Our next visit was to Gustave Roussy Hospital, a place of remarkable care and humanity. Early that morning, we went straight from the hotel to the hospital, where we were welcomed by the event organizers and a group of doctors. Before meeting the children, they invited us into a small conference room to share how they cared not only for their patients’ physical needs, but also for the emotional well-being of both the children and their families.
I was deeply touched by what I learned that morning. Parents were encouraged to cook meals for their children in a shared kitchen — bringing the comfort of home into the hospital. Teenagers were given rooms where they could paint on the walls, decorate, and express themselves freely. I could feel how much the hospital believed in healing the whole person — not just the body.
That day, we were working on our Spacesuit, Earthrise, and Dreamer Spacesuit projects. I sat beside a little boy who was focused but quiet, and although my French was limited, we managed to communicate through smiles, gestures, and laughter.
He studied the Earthrise photograph carefully and began to draw. But when I looked at his artwork, I realized he had painted the Earth like the Moon — gray and cratered, lifeless. I gently leaned over and said softly,“C’est la Terre… et ça, c’est la Lune. This blue planet, Earth, is our home.”
He stopped and looked at me with wide eyes. “C’est chez nous ?” he asked. “Oui !” I smiled. “Chez nous.”
Something shifted in him. His expression changed — wonder replacing uncertainty. He quickly took his eraser and began again. With pencil in hand, he started drawing the Earth, then the surface of the Moon, and himself standing on it, with his spaceship beside him, looking back toward Earth and the International Space Station in between.
The entire drawing was done in pencil — soft, delicate contour lines — except for two small touches of color: himself and his spaceship. Those tiny bursts of color glowed with meaning. It was as if he had placed light where life existed — a quiet statement that even in the vast silence of space, our dreams carry color.
When Nicole came over to see his drawing, he ran to her and wrapped his arms around her in a long, joyful hug. For that moment, he wasn’t a patient — he was an explorer who had just found his place in the universe.
Reflection — The Color of Courage
As we left Paris, I couldn’t stop thinking about that little boy’s drawing — the quiet landscape of pencil- gray, white space, and those two small bursts of color: himself and his spaceship. In that image, I saw something profound. The gray was the uncertainty, the distance, the struggle.
But the color — that was life. That was courage.
He had placed himself in the vastness of the universe, tiny yet luminous, standing proudly on the Moon, looking back at Earth — his home
with the International Space Station between them. It was as if he had drawn his own bridge between humanity and possibility.
That image stayed with me.

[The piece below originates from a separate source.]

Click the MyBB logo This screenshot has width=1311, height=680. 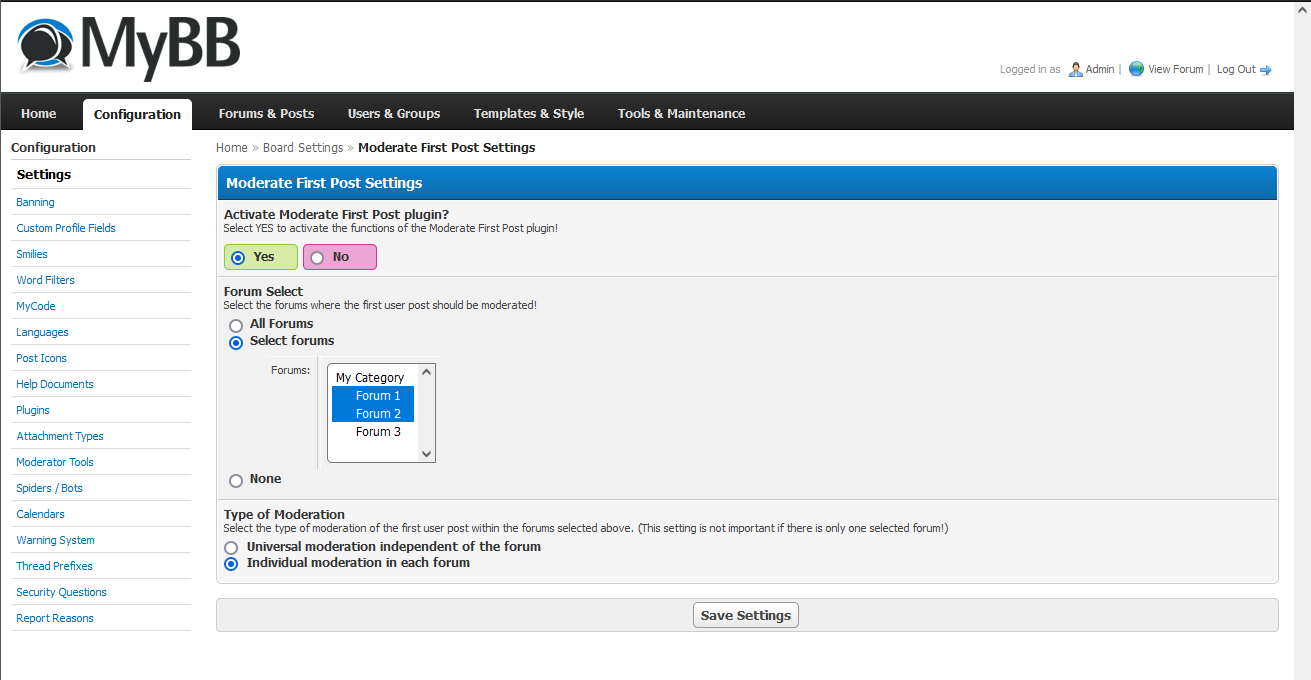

I carried it like a lantern, reminding me that color — like hope — doesn’t need to fill the whole page to change its meaning.
As Nicole, Ian and I packed our toolbox once more and prepared to travel to Cologne, I knew that our journey was nearing its most delicate chapter.
In Moscow, I had seen courage; in London, imagination; in Paris, belonging. But in Cologne, I would witness something even deeper — the gentle rebirth that comes when art becomes healing itself.